“Here we are. Slide it on, and I’ll start shutter stopping.” She waved the phone.
“What’s going on?”
“Zach, this is Birdie, my neighbor. Birdie, my husband—Zach.” Piper waited while they exchanged greetings, small talk, and minor gushing from Birdie about how good-looking Zach was, and how lucky, and how he’d better treat Piper right or an octogenarian would be hunting him down in the night. He took it all in stride.
“Birdie is a genius. Not only did she make this gorgeous dress I wore for our wedding, she also reminded me of how important it is that we get some photos of the big day.” She tried to nudge him with her eyebrows to help him understand.
“Uh, I mean—pictures?” Zach frowned.
“I know, I know,” Birdie said. “No man’s man likes a photo shoot.” Birdie had taken him by the shoulders and was already posing him near the wall. “I’m just glad you’re in a suit. It looks good. Did you just come from a funeral? Because things happen in threes—weddings, funerals, births.”
At this Birdie let out a cackle, Zach gave a courtesy laugh, and Piper’s face went red hot in the bathroom where she was sliding the brocade gown over her head, wishing she could see the look on Zach’s face as he got the photographer’s teasing treatment. He probably hated her so much right now.

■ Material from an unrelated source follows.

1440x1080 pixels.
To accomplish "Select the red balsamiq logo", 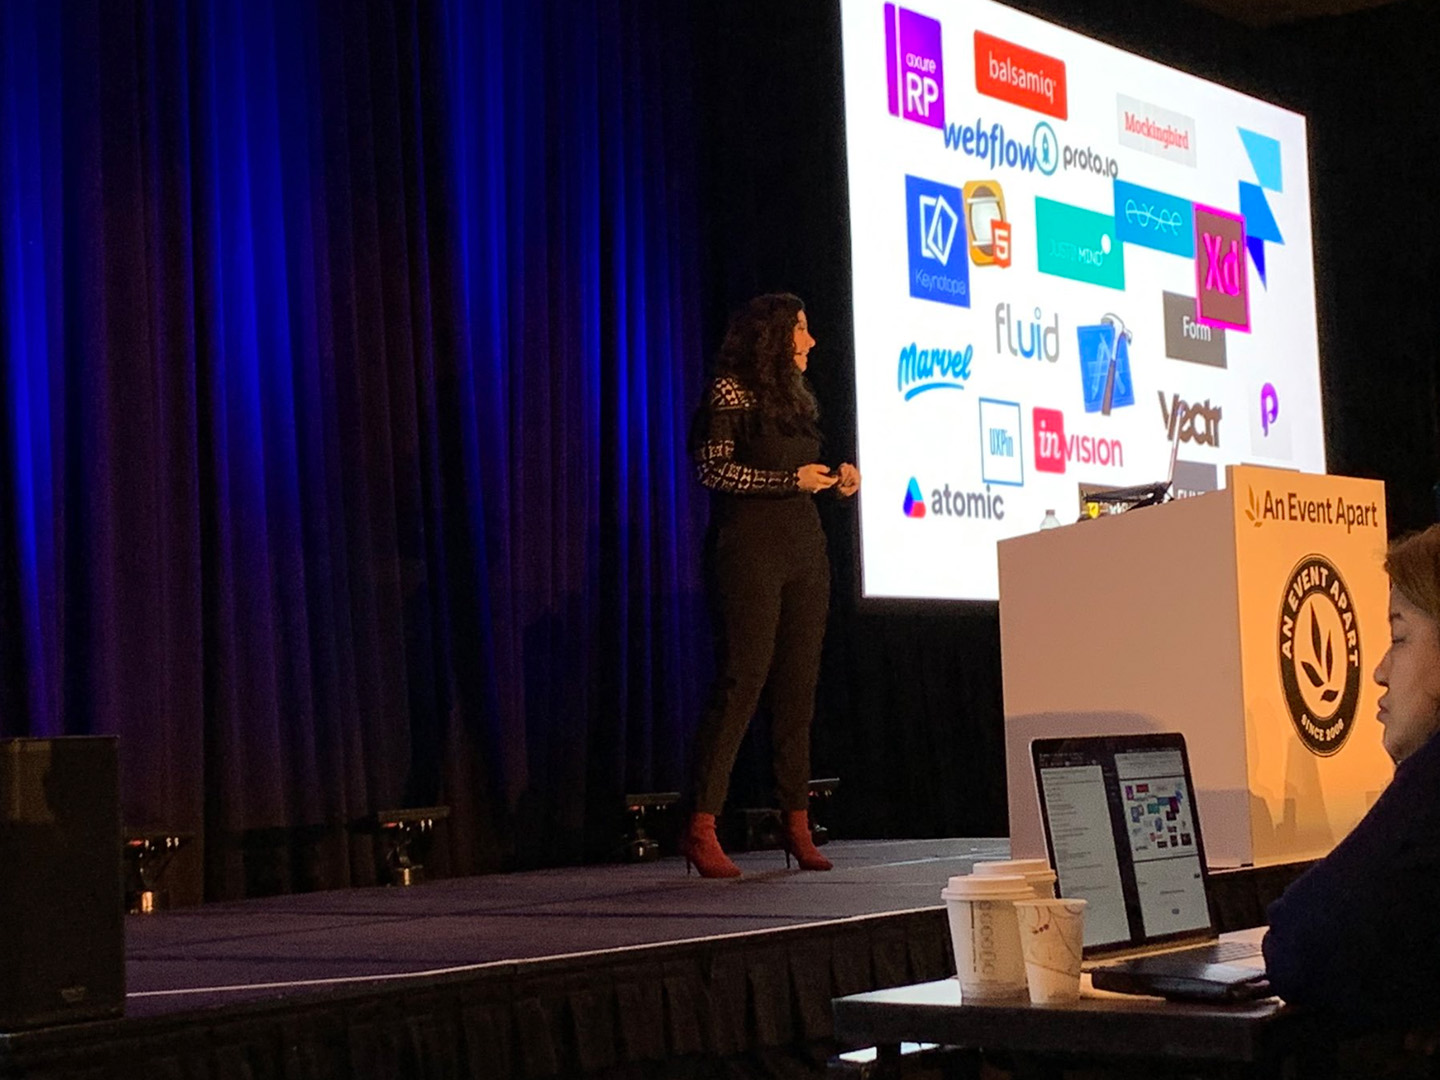I will 1020,73.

“Births. Now, that’s an idea,” he said instead, shocking her and turning her blush into a crimson stain. “I’d like that a lot.”
Piper came around the corner in the gown just in time to see Birdie noodling close to Zach.
“Glad to hear it. People these days get married and wait so long to have babies. I don’t know what they’re waiting for. Maturity? Because if so, they’ll never live long enough to see kids, let alone grandkids.”
Zach’s eyes shot up and met Piper’s. She couldn’t read them, but she did see them sweep over her in that gown again, pleasure making his lids go heavy. Or was that desire? If she’d been crimson before, she was probably pushing burgundy with embarrassment now.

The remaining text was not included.